Meta is bringing all of its automated ad products together under a single roof.

Meta Advantage, which is what Meta is calling its new suite, may sound like a health plan but is really a home for Meta’s existing automated tools, including lookalike expansion, automated app ads and automatic placements, as well as the future home for other automated products in the works.

The suite, announced on Tuesday, should make it easier for advertisers to find, use and get value out of Meta’s automated ad offerings, according to a blog post by Goksu Nebol-Perlman, VP of product marketing for Meta’s ads and business products.

“As businesses navigate platform and privacy changes,” she wrote, “we know advertisers using our platforms are looking for ways to increase ad performance and achieve their business goals.”

Meta Advantage, however, does not include the new products Meta is working on to mitigate signal loss, such as Modeled Conversions, Aggregated Events Measurement and Private Lift Measurement.

A dose of skepticism

Although Facebook, and now Meta, has long pushed advertisers to embrace automation (Google has been doing the same), there’s been reticence along the way.
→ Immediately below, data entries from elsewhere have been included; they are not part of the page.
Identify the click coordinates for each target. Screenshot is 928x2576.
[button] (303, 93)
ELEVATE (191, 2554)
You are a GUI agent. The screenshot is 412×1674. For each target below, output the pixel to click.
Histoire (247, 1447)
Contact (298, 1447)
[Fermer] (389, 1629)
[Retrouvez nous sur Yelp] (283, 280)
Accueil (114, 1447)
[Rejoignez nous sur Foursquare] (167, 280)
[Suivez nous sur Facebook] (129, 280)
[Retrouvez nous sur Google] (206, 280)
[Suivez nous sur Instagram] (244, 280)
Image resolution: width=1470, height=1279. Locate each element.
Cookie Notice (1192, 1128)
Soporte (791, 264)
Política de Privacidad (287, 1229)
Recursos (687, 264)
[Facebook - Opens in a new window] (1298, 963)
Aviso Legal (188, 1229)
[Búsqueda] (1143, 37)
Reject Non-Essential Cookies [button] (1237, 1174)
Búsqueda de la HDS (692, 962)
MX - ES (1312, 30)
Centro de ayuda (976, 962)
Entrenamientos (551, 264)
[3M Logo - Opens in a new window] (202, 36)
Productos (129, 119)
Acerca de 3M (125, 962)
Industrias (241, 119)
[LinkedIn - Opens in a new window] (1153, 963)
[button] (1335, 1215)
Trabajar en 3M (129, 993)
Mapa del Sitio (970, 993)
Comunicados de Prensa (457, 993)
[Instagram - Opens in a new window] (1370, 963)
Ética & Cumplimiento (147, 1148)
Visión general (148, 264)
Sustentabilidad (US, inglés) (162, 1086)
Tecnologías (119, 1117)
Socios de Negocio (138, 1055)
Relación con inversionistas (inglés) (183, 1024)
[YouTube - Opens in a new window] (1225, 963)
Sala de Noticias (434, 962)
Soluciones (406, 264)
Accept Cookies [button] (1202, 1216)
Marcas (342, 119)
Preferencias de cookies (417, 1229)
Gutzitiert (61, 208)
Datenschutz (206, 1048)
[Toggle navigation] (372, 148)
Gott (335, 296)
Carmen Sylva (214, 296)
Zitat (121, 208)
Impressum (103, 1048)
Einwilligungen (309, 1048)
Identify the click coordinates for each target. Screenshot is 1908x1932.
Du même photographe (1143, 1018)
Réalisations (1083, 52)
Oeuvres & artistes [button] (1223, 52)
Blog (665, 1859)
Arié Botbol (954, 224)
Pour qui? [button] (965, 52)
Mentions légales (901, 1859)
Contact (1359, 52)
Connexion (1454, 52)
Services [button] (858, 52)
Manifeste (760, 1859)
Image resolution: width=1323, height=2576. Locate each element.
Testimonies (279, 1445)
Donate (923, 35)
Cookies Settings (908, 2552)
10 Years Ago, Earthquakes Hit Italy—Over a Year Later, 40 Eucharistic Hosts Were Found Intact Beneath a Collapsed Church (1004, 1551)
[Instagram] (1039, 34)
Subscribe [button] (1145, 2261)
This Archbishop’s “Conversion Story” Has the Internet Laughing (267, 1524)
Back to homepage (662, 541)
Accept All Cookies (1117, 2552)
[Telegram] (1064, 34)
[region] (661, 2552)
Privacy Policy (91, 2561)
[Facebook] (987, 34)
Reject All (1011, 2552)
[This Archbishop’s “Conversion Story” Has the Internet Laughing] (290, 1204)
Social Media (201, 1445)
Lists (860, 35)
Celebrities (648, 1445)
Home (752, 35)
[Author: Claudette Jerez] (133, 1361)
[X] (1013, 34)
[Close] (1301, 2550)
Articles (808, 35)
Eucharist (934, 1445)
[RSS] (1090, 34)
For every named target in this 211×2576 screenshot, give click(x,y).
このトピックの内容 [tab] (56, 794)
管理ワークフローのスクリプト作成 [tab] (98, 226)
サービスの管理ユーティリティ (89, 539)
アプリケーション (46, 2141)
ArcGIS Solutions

The platform promises that machine-learning-powered ad products require less manual labor and lead to better results at lower prices, but some buyers balked at the loss of control and lack of transparency.

Regardless, the trend is toward more automation, and it’s best to roll with it.

What’s new?

The ad products within the Meta Advantage portfolio fall into two categories: features that help advertisers augment a specific aspect of manual campaign setup (these are labeled as “Advantage”) and products that allow advertisers to automate the entirety of their setup or campaign flow (marked “Advantage+”).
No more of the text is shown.